«¡Puedo hacerlo!», se dice un joven a sí mismo mientras toma los mandos de un cañón láser. «¡Puedo hacerlo!», dice una joven en el plano siguiente mientras se hace con los mandos del Halcón Milenario. Pareciera que los nuevos personajes de una saga iniciada cuarenta años atrás, en la ficción y también en el mundo real, estuvieran preocupados por no estar a la altura.
Y la nueva entrega tiene que cargar con ese inevitable peso de la autoconsciencia mientras revisita un mundo en ruinas: los paisajes son casi idénticos, pero ahora están poblados por los restos de naves y vehículos que un día pertenecieron al malvado Imperio, una manera poco sutil de advertir su incursión en aguas pantanosas. Un peligroso terreno convertido en tierra sagrada de la cultura pop no ya por sus admiradores, sino por el propio director de este Despertar de la fuerza, que había consagrado su filmografía a explotar la nostalgia de una generación que ya no concibe otro cine que no sea el que resucite las vivencias de la infancia.
El autor perfecto, pues, para la mastodóntica estrategia de Disney que persigue resucitar la franquicia y concebir una nueva trilogía. En ese sentido, puede entenderse este séptimo capítulo de La guerra de las galaxias como una película más de J. J. Abrams, con todas sus taras, sólo que sublimada por la belleza de una mitología tan simple como poderosa, tan fértil como universal. Quizá una de las grandes claves de ese éxito tenga que ver con su permeabilidad, esa capacidad para absorver referencias tan dispares y aglutinarlas en un cóctel con sabor añejo. Por ello no tiene demasiada razón de ser hablar de El despertar de la fuerza como una reescritura de lo anterior, siendo ya lo anterior una gran reescritura.

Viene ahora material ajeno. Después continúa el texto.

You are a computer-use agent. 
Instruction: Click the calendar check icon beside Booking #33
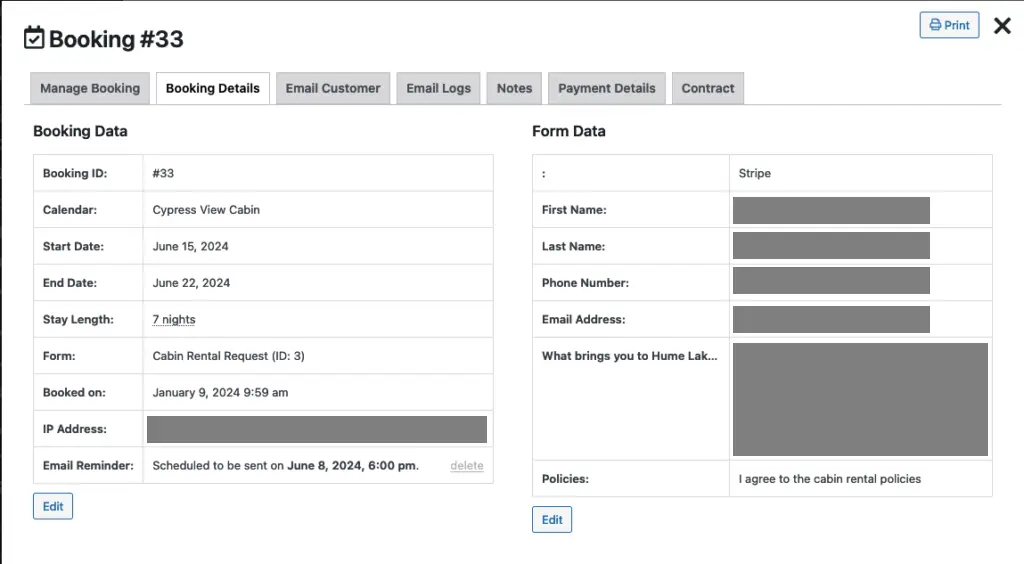coord(34,39)
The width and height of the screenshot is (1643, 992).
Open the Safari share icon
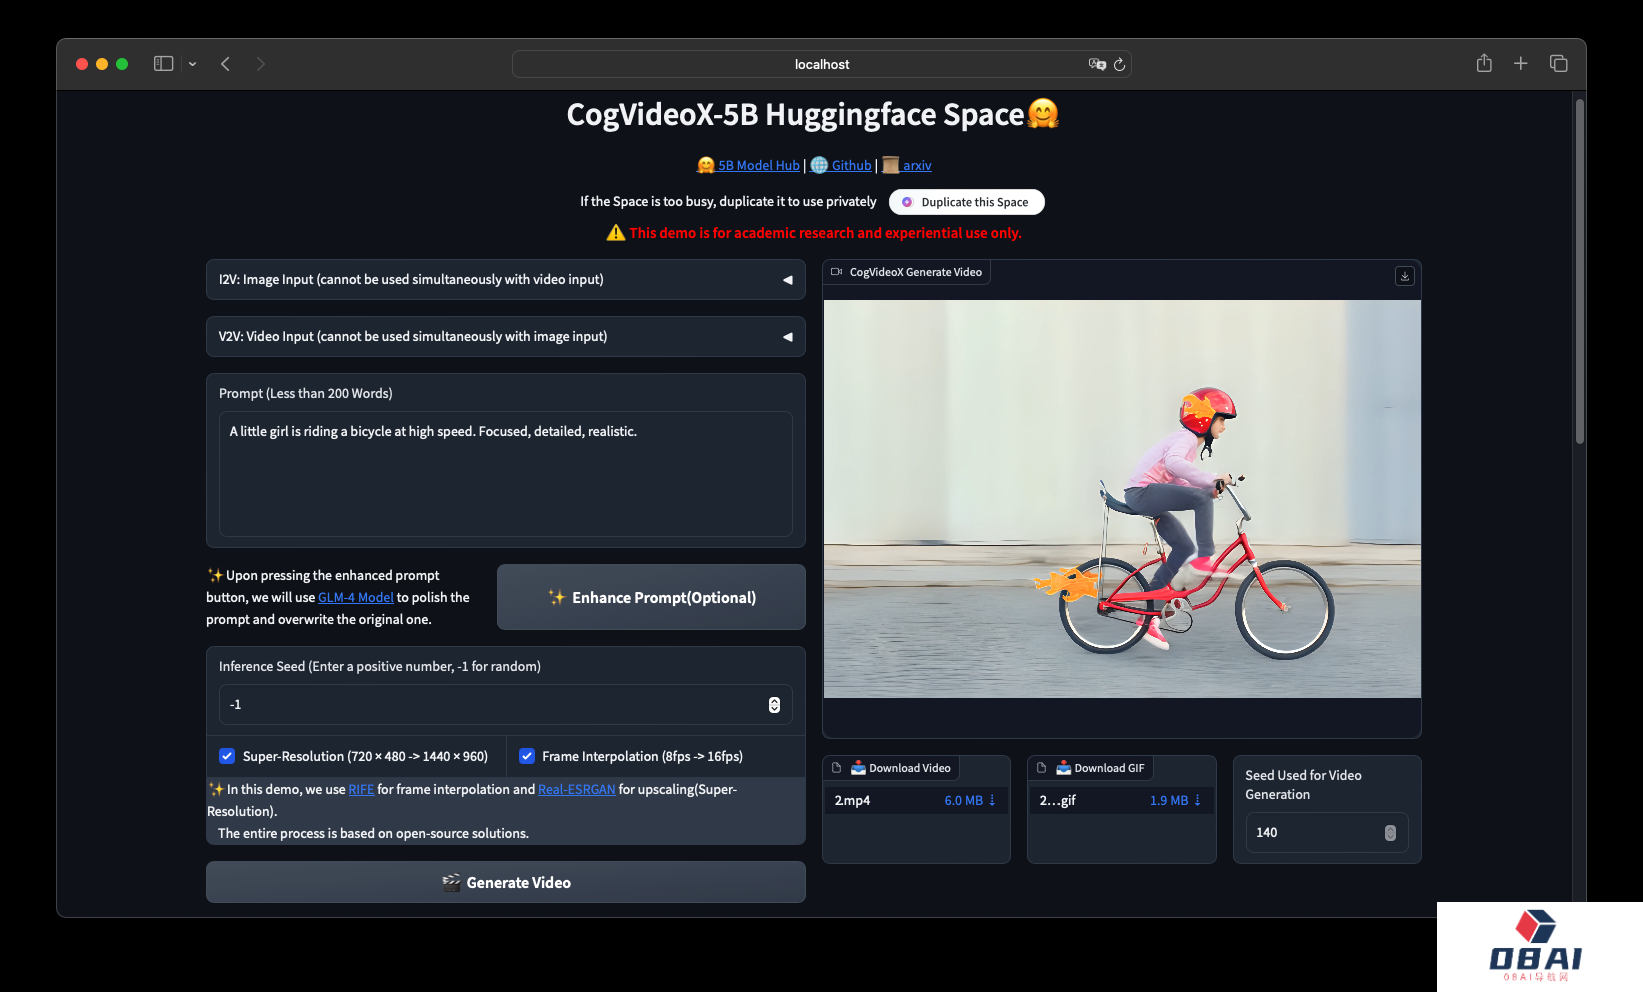(x=1484, y=64)
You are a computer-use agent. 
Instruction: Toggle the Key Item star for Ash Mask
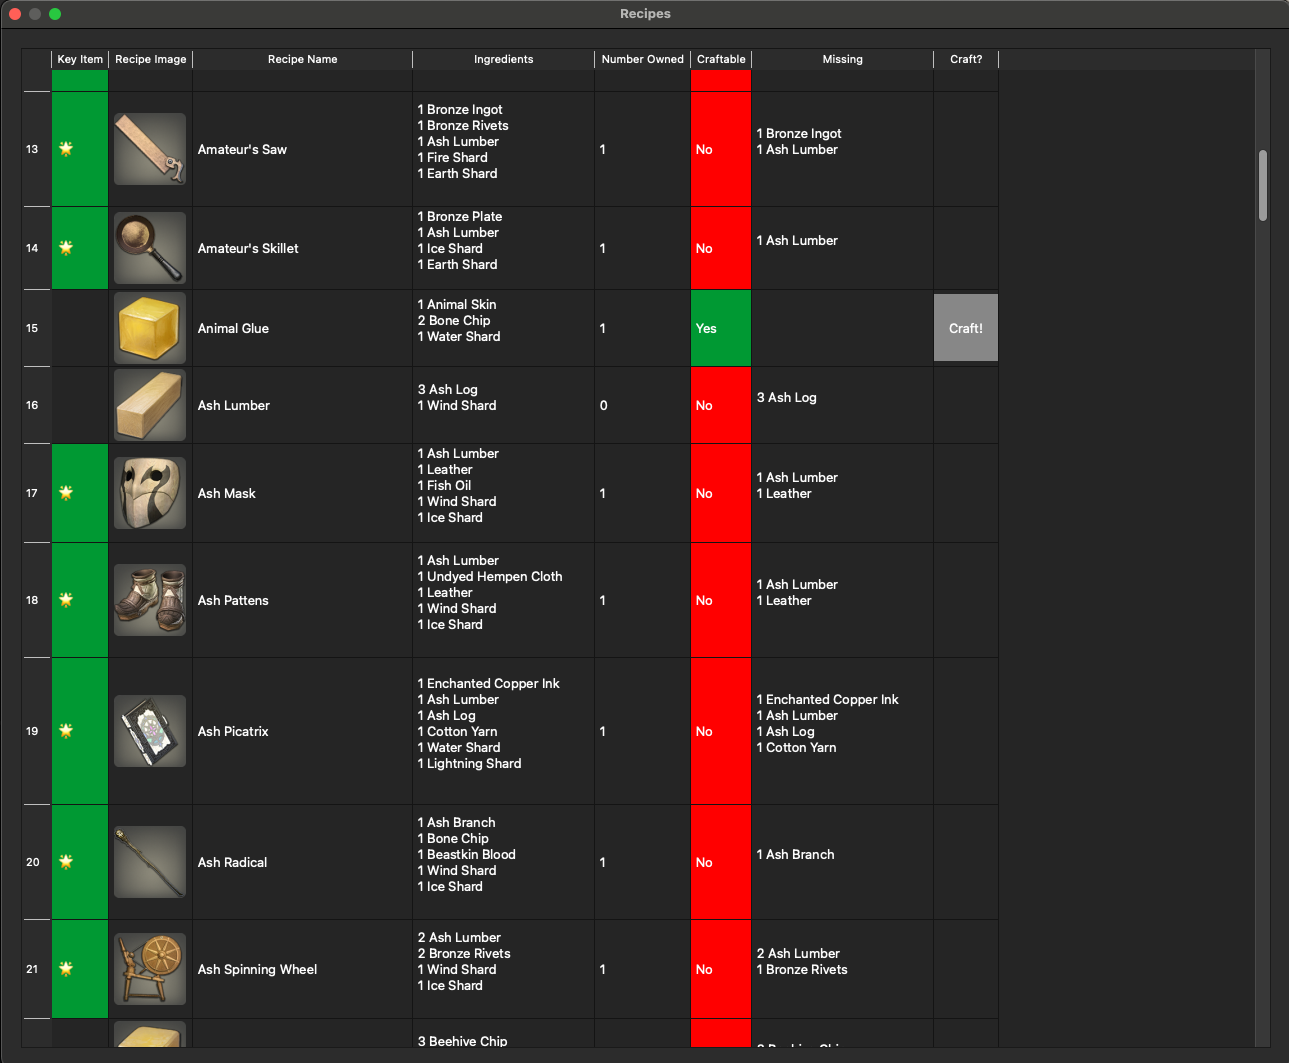(65, 493)
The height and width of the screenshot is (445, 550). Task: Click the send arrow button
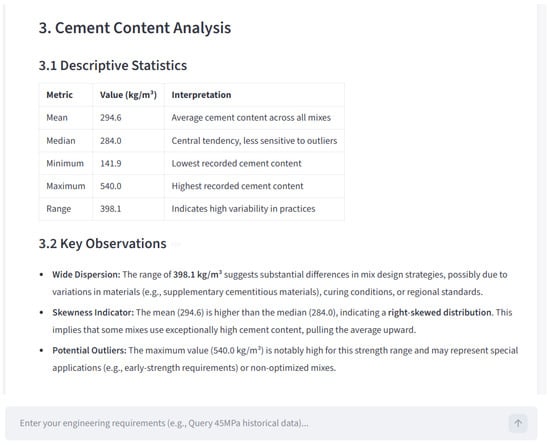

La banda sonora, que firma un John Williams convertido en un narrador más eficaz que los cineastas con los que trabaja, desempolva progresivamente los temas antiguos de la franquicia al mismo tiempo que los nuevos protagonistas descubren que las leyendas que han escuchado son auténticas. Y así transcurre este resurgir de la mano de Lawrence Kasdan, el guionista que dotara de relieve y profundidad a los arquetipos de la trilogía original, de forma que Abrams puede plantear una de sus gincanas inagotables sin renunciar a un cierto trasfondo para nuevos héroes y villanos que empuje a una respuesta afectiva.
Ese juego entre lo autorreferencial y la búsqueda de una continuidad del relato proporciona los mejores momentos del filme, en un espacio en el que cada nuevo escenario es también una mirada hacia el pasado. A medio camino entre el mito y el espectáculo de circo, Abrams ha escogido el sendero por el que se mueve con mayor comodidad: la aventura como travesía emocional. La sencillez con la que dibuja a sus protagonistas no oculta su trascendencia. Los fuegos de artificio no son aquí un disfraz para disimular otras carencias, sino un vehículo a través del cual regresar al escenario más ilusionante jamás concebido en la franquicia: aquel mismo terreno de su inicio, en el que un espíritu joven parecía destinado a cambiar las cosas. Sin dejar de respetar ese mito, el realizador ha intentado concebir el mayor espectáculo posible.